Authorities, Atlanta residents and Asian-American groups across the country reacted with shock and outrage to the massage parlor shootings that killed eight people on Tuesday evening.
Vice President Kamala Harris, the first woman and the first Asian-American to hold the office, expressed condolences for the families of the victims during a meeting with Irish officials on Wednesday.
“This speaks to a larger issue which is the issue of violence in our country and what we must do to never tolerate it and to always speak out against it,” Ms. Harris said.
“I do want to say to our Asian-American community that we stand with you and understand how this has frightened and shocked and outraged all people,” she added.
“A motive is still not clear, but a crime against any community is a crime against us all,” Keisha Lance Bottoms, the mayor of Atlanta, said in a statement on Wednesday morning that praised the efforts of law enforcement.
“My prayers are with the families and friends of the victims whose lives were cut short by these shootings,” she said.
Reacting to reports that the crimes may have targeted people of Asian descent, Senator Raphael Warnock of Georgia said on Twitter, “Once again we see that hate is deadly.”
“Our entire family is praying for the victims of these horrific acts of violence,” Georgia’s governor, Brian Kemp, said on Twitter.
The U.S. Secretary of State, Antony J. Blinken, reacted to the shootings during a visit to Seoul on Wednesday to speak with South Korea’s foreign minister, Chung Eui-yong.
“I want to mention the attacks that happened just a few hours ago in Atlanta, in which several women were killed, including, we believe, four women of Korean descent,” Mr. Blinken said. “We are horrified by this violence, which has no place in America or anywhere.”
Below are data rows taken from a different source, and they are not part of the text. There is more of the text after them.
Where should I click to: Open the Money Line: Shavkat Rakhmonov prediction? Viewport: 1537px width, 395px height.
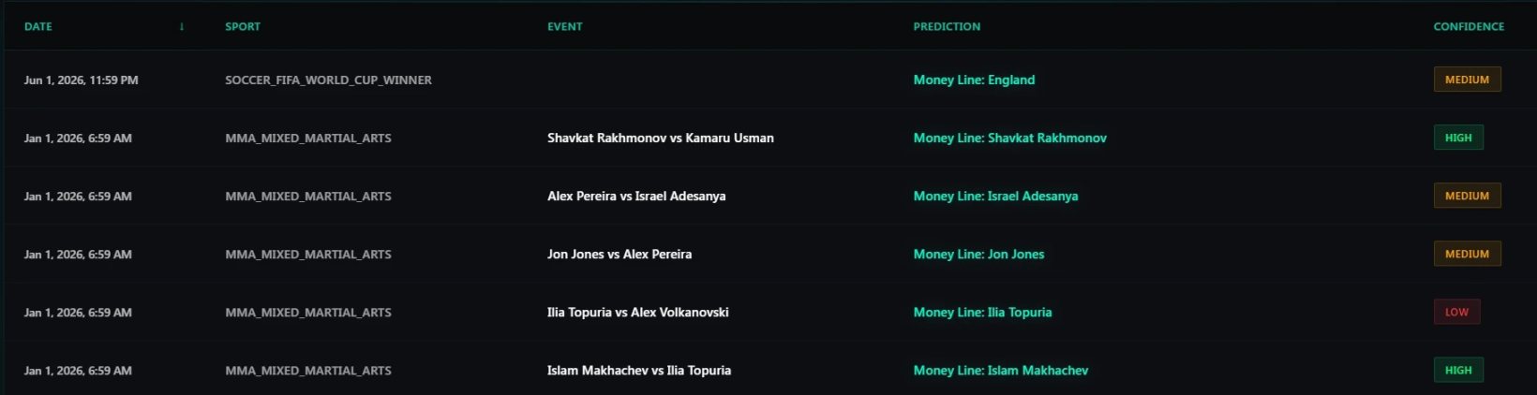coord(1009,138)
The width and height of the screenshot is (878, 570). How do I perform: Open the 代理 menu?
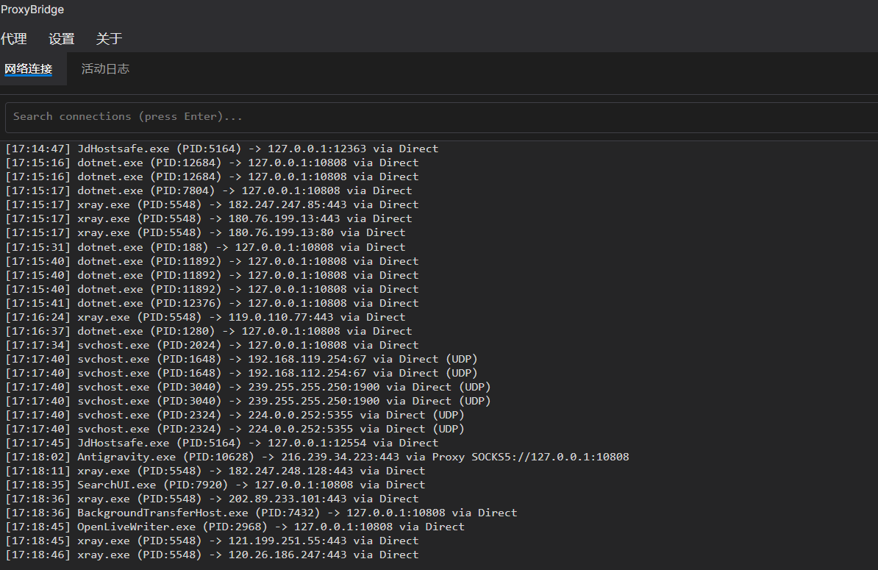click(x=13, y=39)
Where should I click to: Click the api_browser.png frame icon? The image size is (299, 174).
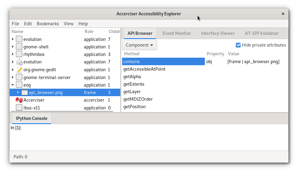pos(25,93)
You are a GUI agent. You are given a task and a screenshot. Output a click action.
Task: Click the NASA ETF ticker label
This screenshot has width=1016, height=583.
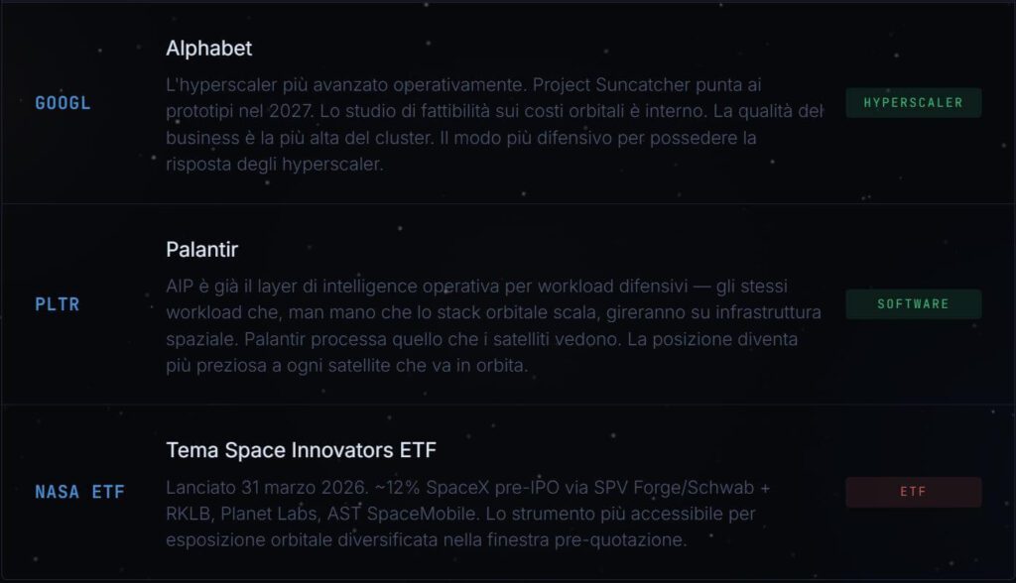[79, 492]
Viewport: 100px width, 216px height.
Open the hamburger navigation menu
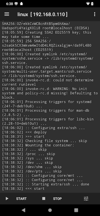click(x=7, y=14)
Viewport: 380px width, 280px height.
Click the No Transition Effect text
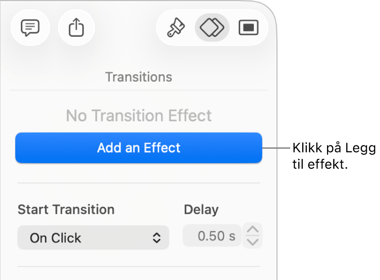click(x=138, y=115)

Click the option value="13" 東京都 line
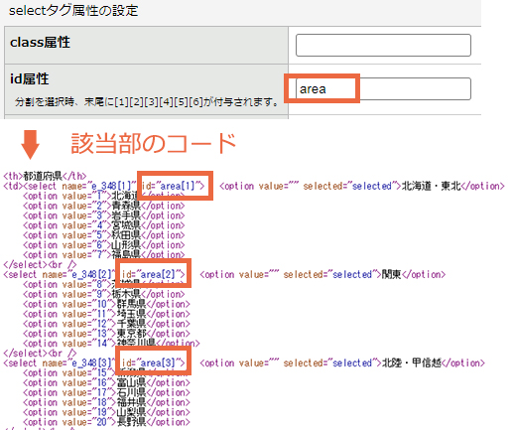(106, 334)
The Congressional Asian Pacific American Caucus said the group was “horrified by the news coming out of GA at a time when we’re already seeing a spike in anti-Asian violence. Although details are still unfolding, at least half of the victims appear to be Asian-American women. Our hearts go out to the victims & their families.”
Sung Yeon Choimorrow, the director of the National Asian Pacific American Women’s Forum, said in a statement on social media that the group was “concerned for the safety of our community members across the country as violence toward Asian-Americans has escalated.”
“Even before the pandemic and the racist scapegoating that came in its wake, AAPI women routinely experienced racialized misogyny,” she said. “Now, our community, particularly women, elders, and workers with low-wage jobs, are bearing the brunt of continued vilification.”
The statement, which noted that anti-Asian hate and violence disproportionately impacts women, included testimony from the mother of a member of group’s Atlanta chapter who works in a hair salon.
“You go to work and you’re trying to earn money, and you have your family to feed and you’re just trying to survive and be like everyone else,” it said. “And then stuff like this happens and it’s so scary. I am a part of the Vietnamese immigrant community, and I fear for our safety.”
Debra and Gregory Welch, who live in the Piedmont Heights neighborhood in the northeast area of Atlanta, near where four women were shot at two massage parlors, said it was usually quiet and peaceful, although they referred to the stretch where the shootings took place as the community’s “red-light district.” On the same block, near Cheshire Bridge Road, there is another massage parlor, a tattoo shop and a strip club.
“It’s for sure disturbing,” Mr. Welch said of the shootings, “but even more so if it’s related to an anti-Asian factor from the Covid pandemic.”